Prepared willow is velvety to the touch and has no greasiness. Prepared willow, not in use, should be kept covered as it will dry out easily. One should only prepare enough willow for a few days use and dry all unused willow. Willow should be stored dry and in a dry, dark place.


----------



## lonelyfarmgirl (Feb 6, 2005)

I dont know what kind of willow it is, except weeping, but I guess the bending test will tell. I'll give it a try.


----------



## Wisconsin Ann (Feb 27, 2007)

ahh. weeping willow. should be the same as white willow (brown is tougher stuff). Weeping isn't usually what they use for basketry, because of the numerous leaves, I think. But as long as you harvested it before the leaves budded out, should be fine  I'd treat it as a vine....soak in a large tub, and give it the 90degree test. The stuff soaks up a LOT of water, btw.


----------



## lonelyfarmgirl (Feb 6, 2005)

I cut it this fall. My dh had to trim a friends weeper, and I demanded some vines, so he drug a huge pile home on the back of the boom truck and said there they are, and left me to unload and clean up the mess. I guess be careful what you ask for right?

At this point, they are de-leafed, and sorted according to thickness and length. I thought about making some hide stretching circles out of the bigger ones.

does it matter the temperature of the water?


----------



## Wisconsin Ann (Feb 27, 2007)

cool to room temp, I think. Warm water they'll absorb quickly and it will split the bark before the wood has a chance to relax.


----------



## springvalley (Jun 23, 2009)

Be sure to post pictures when you're done!! Can't wait to see them. - Catherine


----------



## Countrystyle (Aug 24, 2003)

You could also make some wreaths and dreamcatchers out of the bigger stuff. Or garden art type stuff. 

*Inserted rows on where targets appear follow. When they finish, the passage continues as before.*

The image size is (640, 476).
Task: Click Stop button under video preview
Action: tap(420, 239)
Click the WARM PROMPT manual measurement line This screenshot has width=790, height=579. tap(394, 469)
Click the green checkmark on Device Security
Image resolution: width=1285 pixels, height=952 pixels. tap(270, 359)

I'm looking forward to pictures too! Yay, another weaver out there!


----------



## lonelyfarmgirl (Feb 6, 2005)

another POTENTIAL weaver out there


----------



## Countrystyle (Aug 24, 2003)

I could scan and send you some basic weaving instructions if you're interested. Pm me with an email if you are.

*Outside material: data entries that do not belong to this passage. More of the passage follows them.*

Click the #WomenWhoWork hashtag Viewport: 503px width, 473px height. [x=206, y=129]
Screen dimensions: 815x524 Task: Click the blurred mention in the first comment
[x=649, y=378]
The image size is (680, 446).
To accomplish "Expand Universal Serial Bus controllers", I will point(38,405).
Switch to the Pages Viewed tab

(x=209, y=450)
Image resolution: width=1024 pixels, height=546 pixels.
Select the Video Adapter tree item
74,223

Wisconsin Ann, what type do you weave? 

Oops, forgot to add that I weave mostly "usin'" baskets as my old basketmaker used to call his. (He was almost 100 yrs old and still weaving when he passed) Not the fancy decorative art that some wonderful weavers do. Egg baskets, market type, a few antler baskets..


----------



## Wisconsin Ann (Feb 27, 2007)

Grapevines and oak splits. Both are plentiful here. MAN are grapevines plentiful.  Can't kill the stuff. Try to kill it and it grows where you threw the pieces. 

I have been known to use raffia, really skinny willow, and cattail rushes in things from my loom (for wall hangings). 

Mostly wreaths and such tho. If I lived in the South, I'd be using the pine needles for stuff. I LOVE the pineneedle baskets and things. Our needles up here are MAYBE 4 inches long...they don't work well for basketry


----------